3. When you finally get the reveal, the result is amazingly, over-the-top gruesome. I can think of no reason the writers would want to do this but to create silly melodrama. Just the death of your mother would have been a blow enough for Hawke.
It's a mix of wanting to make an emotional beat for the player and wanting to continue to drive the dull nail of "MAGES ARE EVIL" into our skulls.
It couldn't be a serial killer (nor a detective storyline) it had to be an insane mage for no other reason than being insane.
5. It's especially odd, because Gamlen shows real sadness at his sister's death, which actually *did* get me choked up and empathizing with him more, but your responses back to him are still rather without effect, considering this was probably the worst day in your life.

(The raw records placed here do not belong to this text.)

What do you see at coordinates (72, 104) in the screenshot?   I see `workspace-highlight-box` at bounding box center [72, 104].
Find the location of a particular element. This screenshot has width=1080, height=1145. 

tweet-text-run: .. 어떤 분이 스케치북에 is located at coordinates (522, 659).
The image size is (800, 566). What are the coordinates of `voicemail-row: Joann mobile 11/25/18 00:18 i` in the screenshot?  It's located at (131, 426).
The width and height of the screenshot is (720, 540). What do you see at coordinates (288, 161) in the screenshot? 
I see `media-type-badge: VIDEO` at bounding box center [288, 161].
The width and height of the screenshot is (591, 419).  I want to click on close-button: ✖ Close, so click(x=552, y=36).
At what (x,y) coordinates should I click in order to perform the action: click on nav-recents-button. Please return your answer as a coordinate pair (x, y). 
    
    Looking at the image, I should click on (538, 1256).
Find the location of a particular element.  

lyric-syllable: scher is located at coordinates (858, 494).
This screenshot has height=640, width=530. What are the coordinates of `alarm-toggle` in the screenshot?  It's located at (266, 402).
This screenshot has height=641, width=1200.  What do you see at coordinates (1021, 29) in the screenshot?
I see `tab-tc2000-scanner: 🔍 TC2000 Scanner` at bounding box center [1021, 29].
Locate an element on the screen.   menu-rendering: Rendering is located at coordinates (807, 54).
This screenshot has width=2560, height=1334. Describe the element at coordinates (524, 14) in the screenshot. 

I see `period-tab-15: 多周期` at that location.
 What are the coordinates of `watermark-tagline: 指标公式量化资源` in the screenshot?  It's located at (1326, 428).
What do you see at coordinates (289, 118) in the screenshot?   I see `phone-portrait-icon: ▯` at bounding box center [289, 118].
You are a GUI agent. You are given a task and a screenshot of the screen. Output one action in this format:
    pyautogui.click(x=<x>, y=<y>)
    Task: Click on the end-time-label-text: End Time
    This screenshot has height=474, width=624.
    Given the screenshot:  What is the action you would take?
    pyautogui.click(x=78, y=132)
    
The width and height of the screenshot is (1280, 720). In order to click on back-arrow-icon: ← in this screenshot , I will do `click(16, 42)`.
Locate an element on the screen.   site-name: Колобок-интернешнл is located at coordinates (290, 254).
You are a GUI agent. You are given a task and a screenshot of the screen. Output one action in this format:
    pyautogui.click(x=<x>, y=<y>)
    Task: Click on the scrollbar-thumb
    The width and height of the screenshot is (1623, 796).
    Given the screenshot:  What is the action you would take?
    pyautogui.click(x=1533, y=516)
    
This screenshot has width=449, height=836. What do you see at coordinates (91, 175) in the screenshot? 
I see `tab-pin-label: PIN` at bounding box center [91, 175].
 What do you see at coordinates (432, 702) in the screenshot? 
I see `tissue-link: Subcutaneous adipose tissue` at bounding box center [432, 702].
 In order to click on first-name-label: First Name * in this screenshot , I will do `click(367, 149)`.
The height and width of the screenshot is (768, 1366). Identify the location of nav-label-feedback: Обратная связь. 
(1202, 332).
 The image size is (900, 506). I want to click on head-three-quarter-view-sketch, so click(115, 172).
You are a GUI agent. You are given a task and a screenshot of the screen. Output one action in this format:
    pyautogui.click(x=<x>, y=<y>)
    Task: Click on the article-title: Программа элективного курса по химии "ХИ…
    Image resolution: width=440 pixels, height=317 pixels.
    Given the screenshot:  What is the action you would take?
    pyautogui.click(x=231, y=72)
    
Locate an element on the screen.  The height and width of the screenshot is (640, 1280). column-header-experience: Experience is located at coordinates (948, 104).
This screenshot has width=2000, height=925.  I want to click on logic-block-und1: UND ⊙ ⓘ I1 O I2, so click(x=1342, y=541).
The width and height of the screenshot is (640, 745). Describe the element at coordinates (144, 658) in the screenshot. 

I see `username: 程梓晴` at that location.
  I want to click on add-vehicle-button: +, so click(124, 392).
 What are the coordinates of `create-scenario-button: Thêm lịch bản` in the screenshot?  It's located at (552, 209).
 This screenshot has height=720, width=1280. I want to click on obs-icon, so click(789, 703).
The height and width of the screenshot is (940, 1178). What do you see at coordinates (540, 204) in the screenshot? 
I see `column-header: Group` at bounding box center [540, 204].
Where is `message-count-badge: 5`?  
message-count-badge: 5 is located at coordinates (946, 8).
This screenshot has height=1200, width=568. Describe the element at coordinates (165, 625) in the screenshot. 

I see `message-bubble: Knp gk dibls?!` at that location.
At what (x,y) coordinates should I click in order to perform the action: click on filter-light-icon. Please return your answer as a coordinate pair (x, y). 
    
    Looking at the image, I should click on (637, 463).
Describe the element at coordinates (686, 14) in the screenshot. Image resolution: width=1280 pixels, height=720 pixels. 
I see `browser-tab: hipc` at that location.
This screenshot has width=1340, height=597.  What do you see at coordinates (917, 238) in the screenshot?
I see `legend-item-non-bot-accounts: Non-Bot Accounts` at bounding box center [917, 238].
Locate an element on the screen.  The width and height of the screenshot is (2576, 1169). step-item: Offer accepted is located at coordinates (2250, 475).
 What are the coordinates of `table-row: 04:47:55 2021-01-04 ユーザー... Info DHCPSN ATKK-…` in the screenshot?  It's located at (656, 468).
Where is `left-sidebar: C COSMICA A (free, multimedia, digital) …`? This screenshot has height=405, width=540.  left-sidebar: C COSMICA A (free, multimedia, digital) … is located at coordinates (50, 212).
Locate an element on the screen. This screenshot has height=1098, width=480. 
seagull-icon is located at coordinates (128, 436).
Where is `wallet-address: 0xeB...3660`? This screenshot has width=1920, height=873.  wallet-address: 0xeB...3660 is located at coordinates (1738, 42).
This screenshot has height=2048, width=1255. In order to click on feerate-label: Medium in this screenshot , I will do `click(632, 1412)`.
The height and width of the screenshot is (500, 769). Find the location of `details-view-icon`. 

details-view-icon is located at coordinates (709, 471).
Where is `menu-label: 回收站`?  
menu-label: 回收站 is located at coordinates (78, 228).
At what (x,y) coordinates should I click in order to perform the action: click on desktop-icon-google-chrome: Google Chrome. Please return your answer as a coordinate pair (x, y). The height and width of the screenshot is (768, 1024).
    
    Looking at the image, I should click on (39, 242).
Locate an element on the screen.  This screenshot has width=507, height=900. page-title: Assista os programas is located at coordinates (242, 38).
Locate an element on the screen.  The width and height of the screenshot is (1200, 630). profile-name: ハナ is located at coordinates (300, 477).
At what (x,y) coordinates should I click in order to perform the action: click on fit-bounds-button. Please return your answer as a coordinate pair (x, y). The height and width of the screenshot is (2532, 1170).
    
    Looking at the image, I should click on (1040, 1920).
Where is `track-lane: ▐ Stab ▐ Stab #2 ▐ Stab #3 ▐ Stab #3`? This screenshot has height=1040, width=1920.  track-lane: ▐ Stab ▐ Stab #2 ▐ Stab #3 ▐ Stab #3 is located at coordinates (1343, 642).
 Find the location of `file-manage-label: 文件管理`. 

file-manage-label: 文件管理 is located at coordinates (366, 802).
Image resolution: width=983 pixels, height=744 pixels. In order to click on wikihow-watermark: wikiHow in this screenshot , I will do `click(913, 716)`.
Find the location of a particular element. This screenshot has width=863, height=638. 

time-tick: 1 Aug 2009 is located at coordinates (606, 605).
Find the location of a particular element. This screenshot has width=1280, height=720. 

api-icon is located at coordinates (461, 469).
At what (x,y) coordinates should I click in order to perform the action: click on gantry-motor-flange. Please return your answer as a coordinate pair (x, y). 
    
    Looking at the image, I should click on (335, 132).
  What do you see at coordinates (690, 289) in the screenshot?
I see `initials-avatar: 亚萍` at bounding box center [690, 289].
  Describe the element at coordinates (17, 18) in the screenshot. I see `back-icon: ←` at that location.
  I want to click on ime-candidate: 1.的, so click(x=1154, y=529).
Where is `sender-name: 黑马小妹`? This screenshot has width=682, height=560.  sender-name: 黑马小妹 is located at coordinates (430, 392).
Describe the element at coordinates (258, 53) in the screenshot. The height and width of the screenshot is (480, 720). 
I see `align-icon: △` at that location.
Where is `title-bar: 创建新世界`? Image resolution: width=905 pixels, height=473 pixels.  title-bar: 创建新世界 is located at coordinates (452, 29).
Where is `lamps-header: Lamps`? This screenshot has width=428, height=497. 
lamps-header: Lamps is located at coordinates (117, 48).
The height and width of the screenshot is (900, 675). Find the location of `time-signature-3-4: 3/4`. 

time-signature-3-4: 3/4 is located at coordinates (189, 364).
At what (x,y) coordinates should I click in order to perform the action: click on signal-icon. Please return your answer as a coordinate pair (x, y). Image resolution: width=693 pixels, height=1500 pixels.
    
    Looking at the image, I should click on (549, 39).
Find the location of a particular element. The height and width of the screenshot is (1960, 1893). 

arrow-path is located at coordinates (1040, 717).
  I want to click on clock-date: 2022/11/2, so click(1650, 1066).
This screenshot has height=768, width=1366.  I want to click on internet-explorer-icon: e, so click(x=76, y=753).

Male Hawke has a cringe worthy delivery of "My mom died" to Aveline after the fact too. It's said with all the deep reservoirs of emotion that one must summon forth to announce they ate an alright burrito today.
3 - The gruesomeness was to illustrate the horrors of blood magic. Had Leandra's death seemed to be of natural causes, there would be no reason to associate the death with magic, or as caused by a mage. I think it was done this way to deliver more drama (not melodrama per se) - and to further give the player pause when considering how to act in other mage or templar-specific quests.
I get what you're saying but it was totally melodrama, especially since you can have last words with her and then angst over how it was your fault.
....which it really isn't any way you cut it.
I don't know how I'm expected to feel any kind of emotion over my momHawke dying if I barely even spoke to her throughout the game or spent any time with her whatsoever.
That's the problem with the Hawke Family. They're all doomed from the start and from the first death to the last they're all emotionless because you barely know the characters.
Had Merrill, Aveline, Varric, Isabela, or Fenris died instead of any of those characters I would have been emotional. Those characters have far more depth, better characterization, and you care more for them than any of the Hawke clan.
I guess a lesson to learn here is this:
For a character's death to matter that character needs to be a companion. That companion needs to be capable (who's going to mourn a companion who talks about how unsure they are or complains that they're just not strong enough constantly? Sure you could make it a pity death where the player feels sad but you're just as likely to have the player cheer when that character finally dies.)
That capable companion who's strong enough to have made it on their way without the PC is then killed off in a non-arbitrary way. That's another problem the Hawkes have. The Ogre just happens to kill which ever sibling that Hawke is the most alike in class...for no reason. The sibling just happens to be the only person of a 20+ group going down the Deep Roads to suffer from darkspawn blood. The mother character just happens to be a victim of a serial killer.
Not ever companion death must be from PC betrayal or heroic sacrifice, but heroic sacrifice works because it's emotional and meaningful. None of the Hawkes have meaningful in-character deaths. Unless you count the Ogre thing as "defending mother" in which case it needed to be handled better because it just looks like the Ogre targeted the sibling and one-punched the sibling out.
Once the character dies the reaction to that death is also key to hitting emotional responses. Look at the Buffy the Vampire Slayer episode 'The Body.' In that Joyce dies in the beginning and the whole episode deals with the characters reacting to the death, Anya's reaction being the most tearjerking one of the bunch.
The problem with the deaths of the Hawke family is that each one of them get maybe one reference after the fact and then it's forgotten. Their deaths mean so little in the long run and Hawke seems so completely emotionless to them.
The manner in which they die is also just PLOT HAMMER falls on their head instead of happening in an emotional or suspenseful manner. And the characters are forgotten as quickly as possible.
Although, Mom Hawke got more references than any other Hawke death. She's used as a weapon by Meredith to get you on her side.